Госпиталь ушел в лес. Ушел, когда кроме вездесущих "штук", подползшая от Любани, передовая потащила с собой еще вой гаубичных снарядов. Живые почти ушли. И стала исчезать гора. Оставленные санитары и выздоравливающие, порезав углы воронок, рядками укладывали тела. Здесь в ямах ветра не было и шелестела лишь осыпающаяся земля, а стеклянные глаза устремляли свой взгляд исключительно в небо. Глаза смотрели какое-то время в серое низкое небо, пока их не закрывал серый грязный затылок следующего в верхнем ряду.
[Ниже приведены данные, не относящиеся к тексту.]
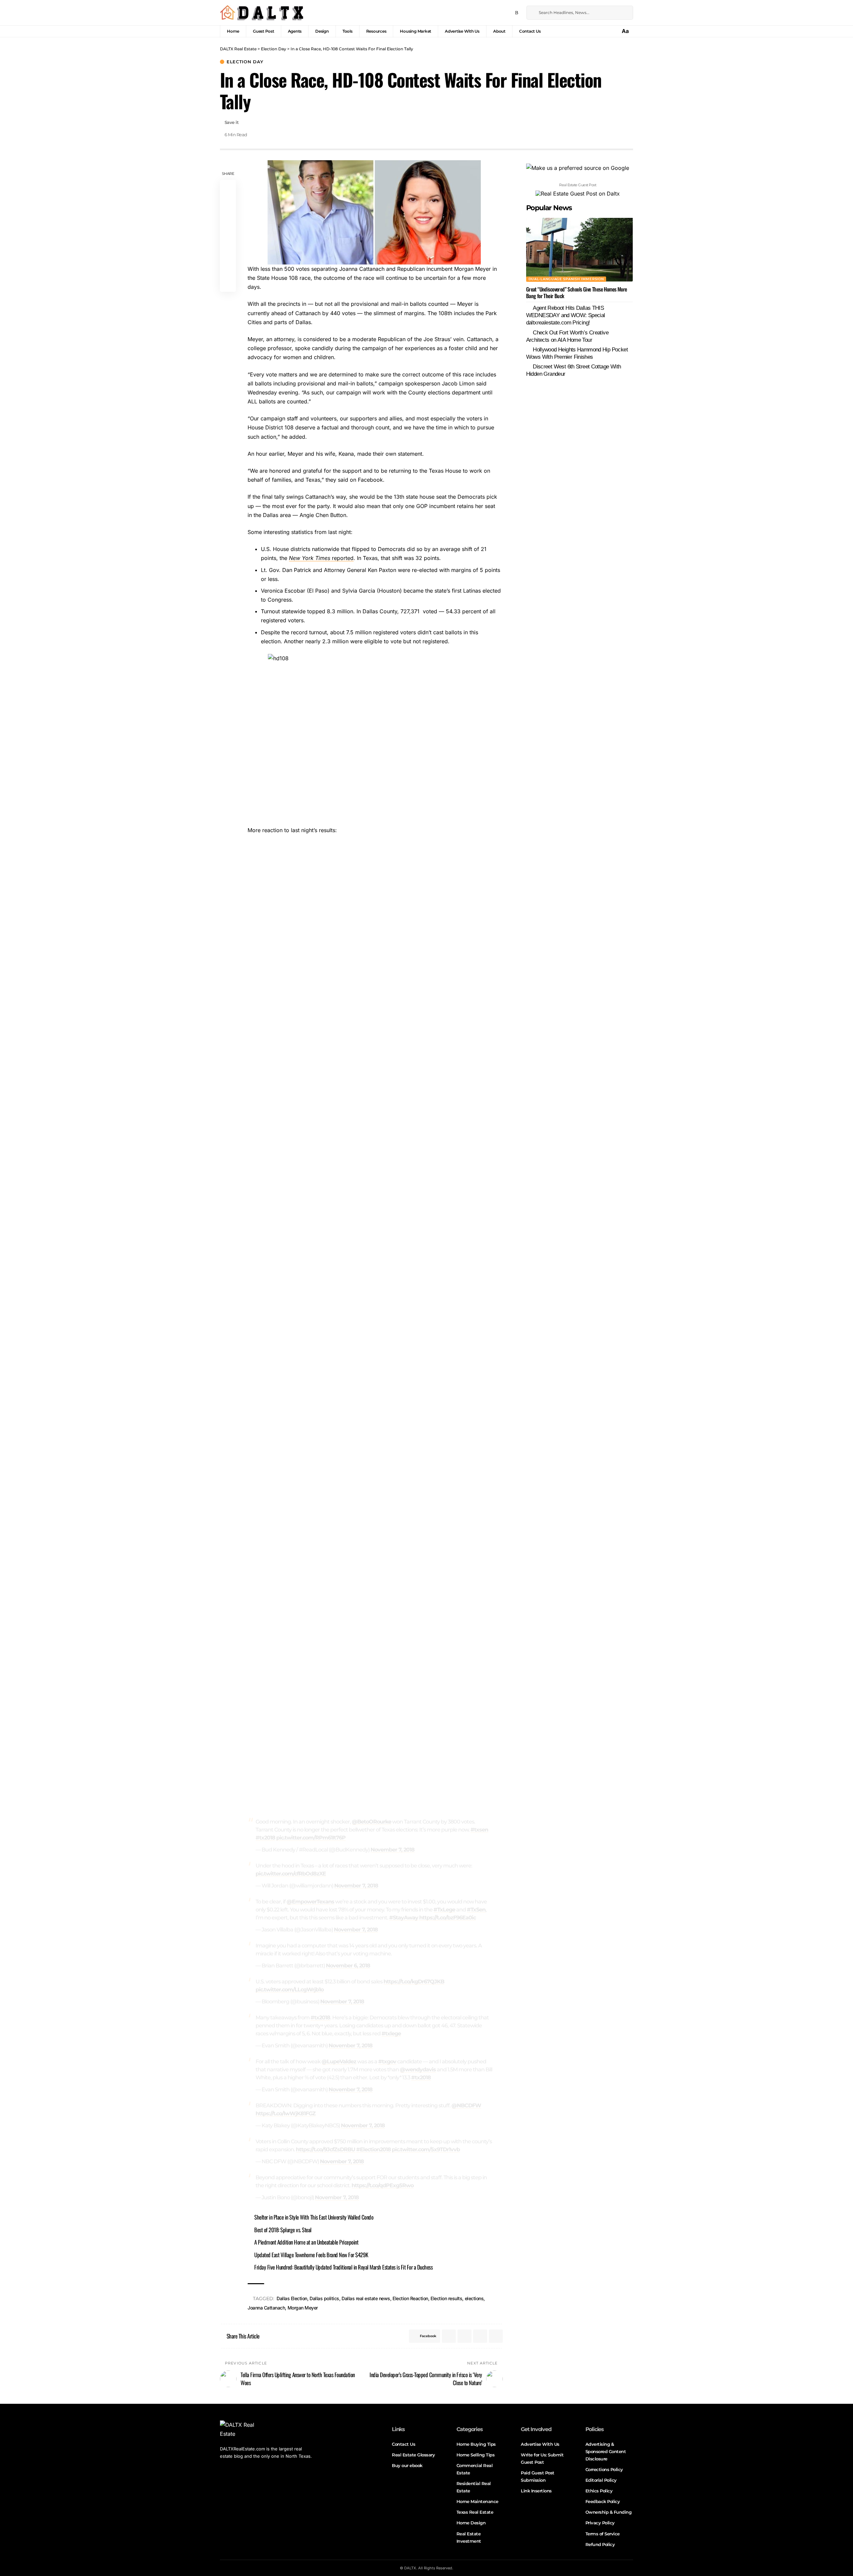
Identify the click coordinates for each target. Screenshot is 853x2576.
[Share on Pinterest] (228, 220)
Из ворот одного из домов черными тенями скользнули двое. Один нес на вытянутых руках ящик. Ящик? Маленький самодельный гроб. Маленький детский гроб с телом маленького убитого ребенка.
Двое молча подошли к яме. Укладывающий внизу в свежую яму тела солдат в грязной, изгвазданной рыжей глиной шинели принял легкий ящик и молча поставил в ноги первому ряду.
Мы не видели стеклянных глаз, мы видели черные провалы пустых глазниц и смотрели в них, поднимая ряд за рядом. Из почти 400 из безвестия вернулся 21.
Боль и несвершившееся - этим пропитана наша земля. Испокон веков - боль, принесенная чужими и не свершившееся ими, оборванное. А еще безвестие, с которым сражаться нам.